Militants and cadres, many of whom had returned from training courses in the People's Republic of China, were confronted with the formulations then developed in the party. They will harshly criticize the impediment of the flow of ideas and the struggle of lines and the resistance to self-criticism in order to extirpate revisionism more deeply from within the party, in the ideological-political and organizational spheres, in order to advance decisively towards Maoism. However, given the intolerance of dissent on the part of the majority of the leadership, some of these cadres and militants broke with the party to form the Revolutionary Communist Party (PCR). This group formulated more precisely the characterization of Brazilian society, stating that "the party of the proletariat is responsible for a correct analysis of the social classes in our country, to define the main contradiction and to specify where it manifests itself in a more acute way. From there, it must work out the revolutionary strategy, clearly define which are the friends and which enemies, and also which methods of struggle are appropriate to the strategy," that "the main contradiction that is manifesting itself in our homeland is that between U.S. imperialism and our people," and "where is the contradiction with U.S. imperialism and our people most acutely manifested? Our answer is Northeast"3.

On the other hand, the divergent cadres who accused the resolutions of the Sixth Conference of betraying the formulations of the Manifesto Program and demanded a deeper and more self-critical assessment of the history of the Brazilian communist movement, as an indispensable condition for the ideological-political weaknesses to be deeply extirpated, will persist more through internal struggle. They stated that "one cannot talk about studying and discussing the problems of the revolution with the united front, the construction of the party, the armed struggle, the agrarian question, revolutionary theory, practice, etc., without raising the need for the rectification of the methods of work and leadership"4.

They showed that despite the definition of the armed struggle as people's war, the debate and the tasks on the military question were restricted to the Executive Committee of the CC and its Military Commission, making the question, mistakenly, the subject of specialists and not of the entire party. They rightly maintained the need to broaden the debates on strategy and tactics to all militants, in order to raise the education and preparation of new cadres for the main task of the armed struggle. And that in such a struggle "one must not shy away from the thorny problems ... nor conceal and cover them up, nor refuse to speak of them," since self-criticism would serve to "know the cause of the mistakes of the past (including the present)" in order to "facilitate the joint effort for the reconstruction of the Party, the formation of the united front and the preparation of the armed struggle."

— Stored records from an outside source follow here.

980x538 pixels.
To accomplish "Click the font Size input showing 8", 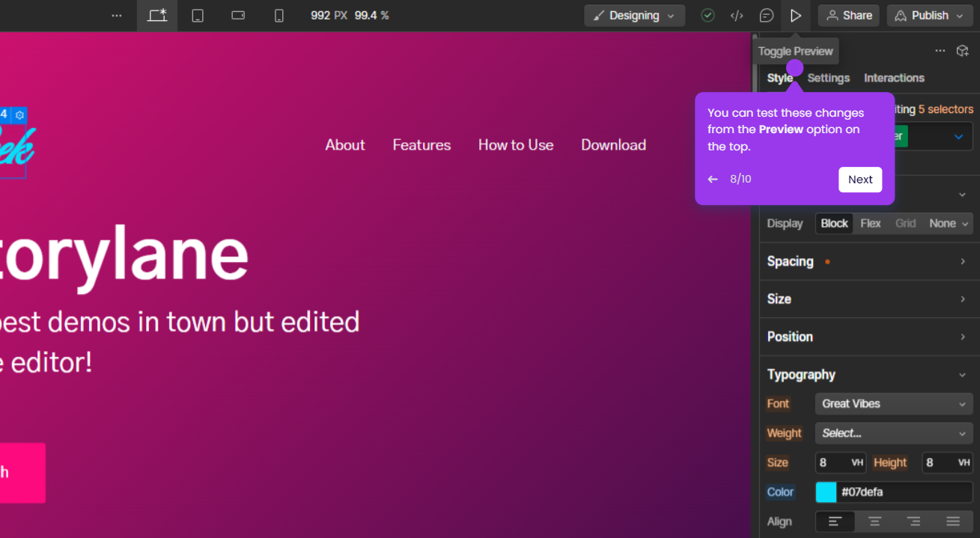I will 833,462.
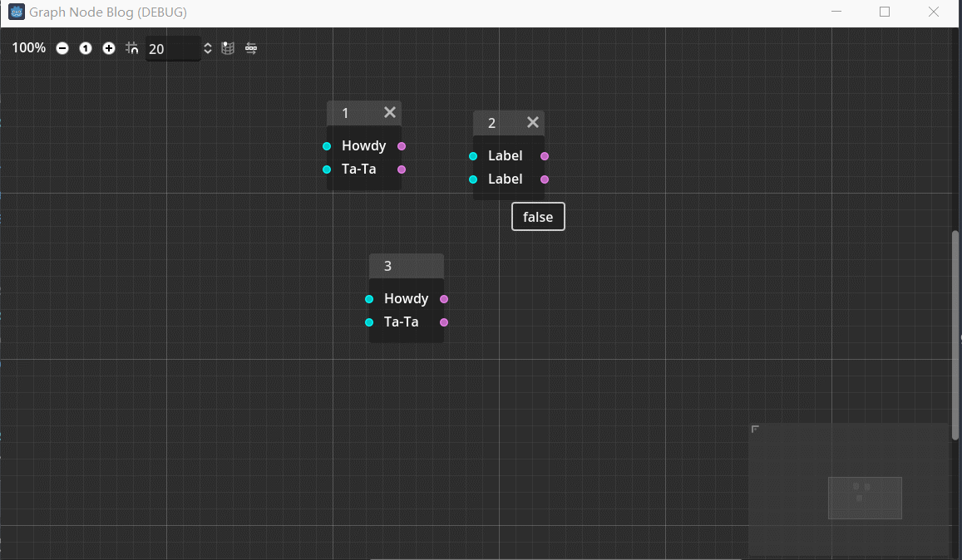Click the zoom in plus icon
Screen dimensions: 962x560
(x=109, y=48)

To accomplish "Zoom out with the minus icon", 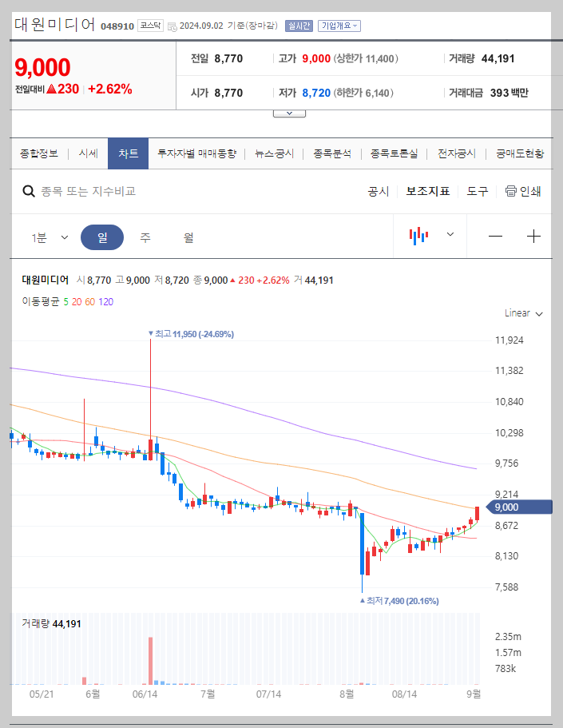I will pyautogui.click(x=495, y=235).
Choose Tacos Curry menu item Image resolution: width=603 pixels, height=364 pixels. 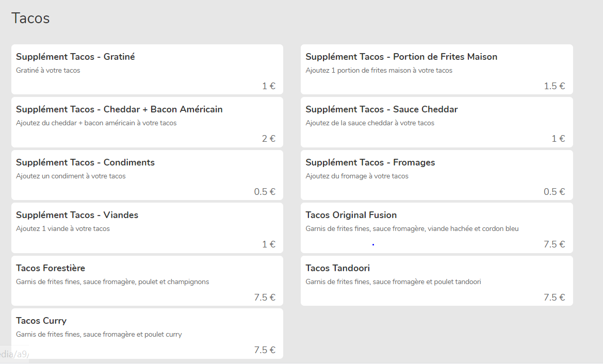[x=147, y=334]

After clashes in several base and intermediate committees of the party, launching the two-line struggle and gaining adhesions of important cells, although restricted to a few states, the criticisms – essentially correct – of the cadres and militants who, already then called themselves the Red Wing of the party, were completely rejected by the majority of the leadership, which stigmatized its formulators as an "anti-party group", "saboteurs", and were soon expelled. These will later form the Communist Party of Brazil – Red Wing (PCdoB-AV).

THE MEANING AND IMPORTANCE OF THE RED WING

The criticisms undertaken by these cadres had already been systematized in the document Critique of the opportunism and subjectivism of the Union of Brazilians to rid the country of the crisis, the dictatorship and the neocolonialist threat. In a sharp criticism of the subjectivism in which the CC incurred in the analysis of reality, they denounce the opportunism of the derivations of this analysis. Contrasting the class analysis of the CC, which insisted on treating the "military dictatorship" as an isolated group in Brazilian society, being only puppets of Yankee imperialism, he will demonstrate that the military regime established with the coup had a relatively large social and political base in the country. That the coup was, on the one hand, the result of the need of Yankee imperialism, in the face of the new post-war conditions, to articulate the entire capitalist world in an integrated economic, political, cultural and military neocolonialist system, under its absolute control and command.

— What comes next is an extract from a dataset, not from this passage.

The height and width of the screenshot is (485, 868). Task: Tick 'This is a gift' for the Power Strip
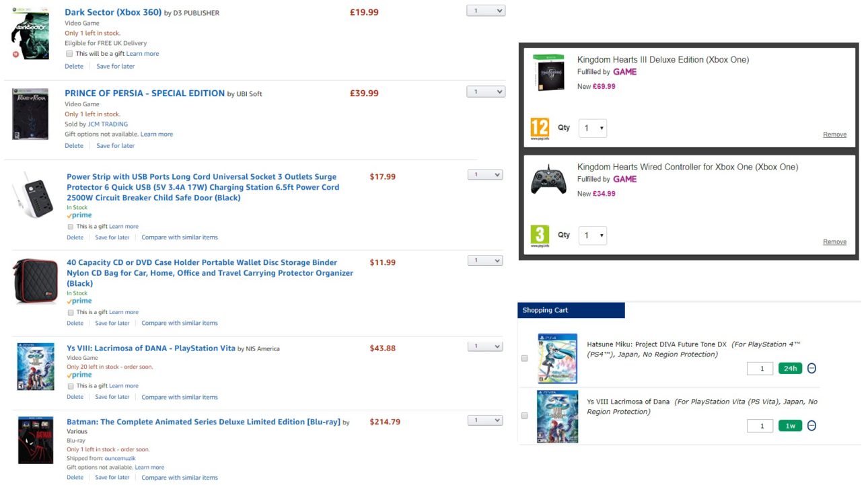click(x=71, y=227)
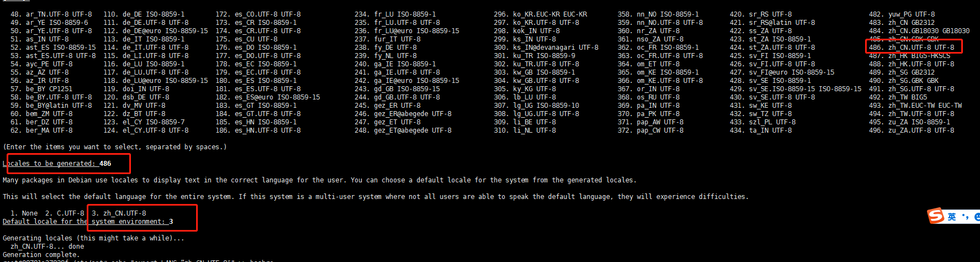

On the other hand, it was the objective contradictions between the internal classes in the country that determined the need to liberate the national productive forces, through the rupture of the latifundium structure and the domination of national and foreign monopolies. He pointed out that the "neocolonialist military dictatorship" was the armed counterrevolution in state power and that the armed forces played the role of "occupying troops" of Yankee "neocolonialism". As for the reactionary classes that constituted the "internal social support" of "Yankee neocolonialism", they would be composed of the classes: "landowners", the "import-export bourgeoisie", the "financial bourgeoisie" and the "integrated bourgeoisie". The latter would be a fraction of the Brazilian bourgeoisie that, by capitulating to the pressures of the foreign monopolies, had subordinately associated itself with them. There would also be the "non-integrated bourgeoisie", which is the national bourgeoisie, in addition to the existence of a medium and petty bourgeoisie.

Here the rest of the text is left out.